After I got over the initial culture shock and the realisation of how bad my language skills are, I have settle in quite well. The local staff are amazingly positive and incredibly Patient with my limit arabic skills, not to mention my very thick Australian accent. The international volunteers have also welcomed me warmly and been very supportive. While the few locals I have meet that are not connected to Project Hope have been very friendly and welcoming. The city it self is a wondrous place, especially the Old City which has amazing markets and a really historic feel.

I have also hit the ground running, work wise, going through my induction today and tomorrow I am assisting another international volunteer to teach English. Then on Friday I am helping with the olive harvest, which I am really excited about, as I am keen to experience traditional Palestinian life and the lady who owns the olive grove is going to cook for the volunteers a traditional Palestinian dinner as a way of showing her gratitude. Then hopefully next week I can organise my schedule for my music classes.

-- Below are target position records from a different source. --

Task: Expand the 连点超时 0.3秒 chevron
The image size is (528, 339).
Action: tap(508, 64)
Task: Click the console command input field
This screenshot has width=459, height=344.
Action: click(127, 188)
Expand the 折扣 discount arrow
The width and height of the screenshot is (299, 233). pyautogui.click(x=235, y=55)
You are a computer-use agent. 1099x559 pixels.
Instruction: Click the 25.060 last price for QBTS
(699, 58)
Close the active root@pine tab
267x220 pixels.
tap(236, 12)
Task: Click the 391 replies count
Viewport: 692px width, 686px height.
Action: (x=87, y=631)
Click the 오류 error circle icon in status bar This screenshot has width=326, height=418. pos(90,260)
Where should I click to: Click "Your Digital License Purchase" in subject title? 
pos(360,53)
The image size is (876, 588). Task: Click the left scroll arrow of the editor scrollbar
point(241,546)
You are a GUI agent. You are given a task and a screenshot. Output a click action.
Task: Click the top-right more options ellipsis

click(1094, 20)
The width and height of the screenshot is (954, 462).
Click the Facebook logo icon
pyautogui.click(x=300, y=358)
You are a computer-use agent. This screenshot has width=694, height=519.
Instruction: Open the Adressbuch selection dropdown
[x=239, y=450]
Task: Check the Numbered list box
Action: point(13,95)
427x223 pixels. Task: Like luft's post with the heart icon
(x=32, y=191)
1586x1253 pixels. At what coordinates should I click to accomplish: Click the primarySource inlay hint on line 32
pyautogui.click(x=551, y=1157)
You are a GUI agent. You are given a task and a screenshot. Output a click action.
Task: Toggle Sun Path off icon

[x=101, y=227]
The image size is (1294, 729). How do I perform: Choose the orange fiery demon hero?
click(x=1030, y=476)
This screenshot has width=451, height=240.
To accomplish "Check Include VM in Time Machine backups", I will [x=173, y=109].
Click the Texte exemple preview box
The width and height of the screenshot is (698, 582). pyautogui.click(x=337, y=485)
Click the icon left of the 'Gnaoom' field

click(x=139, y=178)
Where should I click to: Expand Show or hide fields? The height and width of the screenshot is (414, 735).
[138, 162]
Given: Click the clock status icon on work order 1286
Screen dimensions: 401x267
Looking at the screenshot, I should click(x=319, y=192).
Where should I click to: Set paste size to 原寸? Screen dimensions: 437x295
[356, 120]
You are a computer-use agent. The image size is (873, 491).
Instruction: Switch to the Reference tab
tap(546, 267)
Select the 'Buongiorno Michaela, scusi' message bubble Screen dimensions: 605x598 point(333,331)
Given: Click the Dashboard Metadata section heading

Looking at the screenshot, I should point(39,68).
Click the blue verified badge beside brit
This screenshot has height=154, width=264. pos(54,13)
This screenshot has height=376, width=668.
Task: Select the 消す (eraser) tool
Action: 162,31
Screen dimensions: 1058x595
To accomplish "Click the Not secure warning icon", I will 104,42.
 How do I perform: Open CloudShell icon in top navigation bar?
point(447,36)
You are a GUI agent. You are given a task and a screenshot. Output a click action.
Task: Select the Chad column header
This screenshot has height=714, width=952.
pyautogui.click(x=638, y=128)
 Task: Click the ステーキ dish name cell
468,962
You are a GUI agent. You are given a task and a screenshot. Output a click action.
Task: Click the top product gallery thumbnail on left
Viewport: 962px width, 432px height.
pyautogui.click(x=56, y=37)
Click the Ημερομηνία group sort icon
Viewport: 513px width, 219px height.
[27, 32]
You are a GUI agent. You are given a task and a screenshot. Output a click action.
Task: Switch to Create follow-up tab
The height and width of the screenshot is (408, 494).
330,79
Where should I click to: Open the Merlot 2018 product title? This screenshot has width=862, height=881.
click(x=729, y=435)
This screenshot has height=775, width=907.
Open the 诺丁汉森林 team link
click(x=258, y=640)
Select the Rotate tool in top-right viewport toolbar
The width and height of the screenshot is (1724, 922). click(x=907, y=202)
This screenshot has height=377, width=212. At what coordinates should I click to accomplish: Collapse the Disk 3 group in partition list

The city of Nablus has only two entrances/exits, both check points manned by the Israeli military. In addition to this the city is also in circled by Israeli military out posts and watch towers on the hills above, as Nablus is situated in a valley. The residents of Nablus are only allowed to travel to certain parts of the West Bank with permits issued by the Israeli’s, not to mention Gaza and East Jerusalem which are generally completely of limits to West Bank Palestinians. These permits which more often than not are only granted after a lengthy and arduous process, if at all, are still no guarantee of access. As even when granted these permit holders can still be turned around at the check points on the whim of the soldiers manning them. This travel permit system has resulted in many Palestinian families being seperated from one another. Reconstruction also requires permits from the Israeli’s, which are also near impossible to obtain, meaning that many buildings that are destroy during incursions by the Israeli millitary are unable to be rebuilt. Incursions are a daily occurrence in the West Bank, especially in the refugee camps, these incursions are rarely reported in the western media.  The water supply, which is also controlled by the Israeli’s, is in sort supply and on my first day the water had run out by the time I arrive. This is due mainly to the fact that 80% of the West Bank’s water is diverted to Jewish settlements, even though the settlers only account for around 10% of the population. With most of these limitation on Palestinian life coming into effect during the so called “Peace Process”. With this in mind is it little wonder Yasser Arafat walked out of the Camp David peace talks. As he was not offered, as was widely reported, East Jerusalem as the capital and 90% of the West Bank and Gaza. What was on the table at Camp David was 10 enclaves similar to Nablus today and no part of Jerusalem. In addition to this the Israeli’s would still control the boarders, the population register, the water and the airspace – not to mention keeping most the fertile farming land in the West Bank. Far from the viable state the Palestinians desire and deserve. But even with all this the Palestinian people, mostly, still manage to maintain a happy and friendly disposition. Even joking about the generosity of Israel, “we asked for one state and they offered us ten”. 

Well time to get off my soap box and get some rest.